→ **EXERCISE REQUIREMENTS**
Identify every line in the records below that contains the string "menu", and copy each of those lines. Case counts, so match only that exact capitalization.
## BEGIN
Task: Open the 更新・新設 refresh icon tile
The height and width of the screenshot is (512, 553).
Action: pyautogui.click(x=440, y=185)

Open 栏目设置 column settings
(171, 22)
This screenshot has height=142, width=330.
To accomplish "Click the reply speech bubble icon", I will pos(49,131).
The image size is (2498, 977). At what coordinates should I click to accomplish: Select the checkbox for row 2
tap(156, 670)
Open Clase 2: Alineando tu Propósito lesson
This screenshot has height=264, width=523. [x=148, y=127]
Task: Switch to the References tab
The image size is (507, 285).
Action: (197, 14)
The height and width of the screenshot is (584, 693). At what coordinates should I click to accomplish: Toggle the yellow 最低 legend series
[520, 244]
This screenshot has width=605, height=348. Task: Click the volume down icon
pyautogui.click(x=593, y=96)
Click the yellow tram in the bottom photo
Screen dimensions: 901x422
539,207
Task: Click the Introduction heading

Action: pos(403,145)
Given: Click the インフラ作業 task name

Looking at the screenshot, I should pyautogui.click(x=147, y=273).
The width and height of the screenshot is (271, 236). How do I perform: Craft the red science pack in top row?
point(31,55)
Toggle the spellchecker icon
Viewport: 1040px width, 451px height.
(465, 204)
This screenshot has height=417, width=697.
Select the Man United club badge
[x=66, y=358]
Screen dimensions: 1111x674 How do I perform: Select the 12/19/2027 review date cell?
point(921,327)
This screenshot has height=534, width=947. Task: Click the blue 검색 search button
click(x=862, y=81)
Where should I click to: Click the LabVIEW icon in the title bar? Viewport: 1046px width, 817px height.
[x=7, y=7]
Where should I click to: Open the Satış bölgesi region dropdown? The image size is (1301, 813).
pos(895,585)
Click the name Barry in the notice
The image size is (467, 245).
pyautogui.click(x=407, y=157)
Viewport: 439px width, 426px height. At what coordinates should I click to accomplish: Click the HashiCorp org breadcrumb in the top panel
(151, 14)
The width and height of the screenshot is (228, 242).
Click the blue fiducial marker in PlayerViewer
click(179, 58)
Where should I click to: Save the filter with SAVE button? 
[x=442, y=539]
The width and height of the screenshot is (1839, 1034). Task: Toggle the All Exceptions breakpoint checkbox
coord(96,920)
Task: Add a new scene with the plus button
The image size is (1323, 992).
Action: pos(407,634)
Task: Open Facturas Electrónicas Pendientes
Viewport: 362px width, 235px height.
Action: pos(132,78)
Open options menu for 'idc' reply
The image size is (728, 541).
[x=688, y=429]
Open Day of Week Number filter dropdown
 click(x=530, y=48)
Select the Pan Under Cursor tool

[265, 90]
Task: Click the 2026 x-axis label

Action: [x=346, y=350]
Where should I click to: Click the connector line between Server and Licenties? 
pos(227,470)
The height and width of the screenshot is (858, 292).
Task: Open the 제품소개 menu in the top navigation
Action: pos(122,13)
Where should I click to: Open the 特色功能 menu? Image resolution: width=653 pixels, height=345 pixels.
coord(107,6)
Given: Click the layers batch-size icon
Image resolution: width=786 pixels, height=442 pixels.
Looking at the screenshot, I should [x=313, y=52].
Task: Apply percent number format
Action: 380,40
## END
→ **TASK RESPONSE**
Open options menu for 'idc' reply
Task: Open the 제품소개 menu in the top navigation
Where should I click to: Open the 特色功能 menu? Image resolution: width=653 pixels, height=345 pixels.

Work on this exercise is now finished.